* BEGIN Material for the task *

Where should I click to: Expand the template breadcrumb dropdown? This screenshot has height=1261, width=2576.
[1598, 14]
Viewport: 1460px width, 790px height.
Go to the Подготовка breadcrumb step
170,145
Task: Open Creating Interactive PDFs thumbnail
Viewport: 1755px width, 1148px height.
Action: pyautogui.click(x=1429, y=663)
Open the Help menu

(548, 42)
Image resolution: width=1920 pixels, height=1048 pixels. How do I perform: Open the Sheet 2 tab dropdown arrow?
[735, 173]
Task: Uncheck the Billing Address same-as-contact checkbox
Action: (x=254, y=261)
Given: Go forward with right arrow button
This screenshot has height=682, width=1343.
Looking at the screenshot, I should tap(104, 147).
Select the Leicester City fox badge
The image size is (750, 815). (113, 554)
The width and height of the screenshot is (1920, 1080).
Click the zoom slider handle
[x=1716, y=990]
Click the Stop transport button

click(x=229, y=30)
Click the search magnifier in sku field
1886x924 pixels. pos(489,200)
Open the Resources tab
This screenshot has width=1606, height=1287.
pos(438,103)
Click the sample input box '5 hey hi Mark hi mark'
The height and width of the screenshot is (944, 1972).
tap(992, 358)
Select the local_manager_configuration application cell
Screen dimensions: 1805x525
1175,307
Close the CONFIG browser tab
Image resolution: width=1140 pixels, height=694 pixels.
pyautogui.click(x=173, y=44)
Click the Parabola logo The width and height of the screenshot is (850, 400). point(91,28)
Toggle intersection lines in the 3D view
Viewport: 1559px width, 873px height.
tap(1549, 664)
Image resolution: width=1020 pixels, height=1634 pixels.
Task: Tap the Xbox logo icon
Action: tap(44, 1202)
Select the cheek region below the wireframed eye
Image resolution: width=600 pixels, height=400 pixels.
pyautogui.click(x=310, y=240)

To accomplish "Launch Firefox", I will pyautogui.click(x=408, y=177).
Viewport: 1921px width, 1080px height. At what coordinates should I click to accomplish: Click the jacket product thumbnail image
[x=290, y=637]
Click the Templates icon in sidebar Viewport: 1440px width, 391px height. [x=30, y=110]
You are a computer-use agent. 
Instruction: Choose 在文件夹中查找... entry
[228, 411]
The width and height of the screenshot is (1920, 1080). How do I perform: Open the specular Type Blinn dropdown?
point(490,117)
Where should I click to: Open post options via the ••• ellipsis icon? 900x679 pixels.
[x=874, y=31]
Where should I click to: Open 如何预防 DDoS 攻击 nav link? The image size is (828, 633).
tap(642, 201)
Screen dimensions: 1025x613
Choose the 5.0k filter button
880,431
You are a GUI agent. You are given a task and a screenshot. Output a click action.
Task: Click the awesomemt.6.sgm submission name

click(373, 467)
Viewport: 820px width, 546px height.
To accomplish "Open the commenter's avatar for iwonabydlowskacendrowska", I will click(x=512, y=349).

* END Material for the task *

Task instructions → List every line of the listing above that contains the word "accomplish".

Exercise solution →
To accomplish "Launch Firefox", I will pyautogui.click(x=408, y=177).
Viewport: 1921px width, 1080px height. At what coordinates should I click to accomplish: Click the jacket product thumbnail image
To accomplish "Open the commenter's avatar for iwonabydlowskacendrowska", I will click(x=512, y=349).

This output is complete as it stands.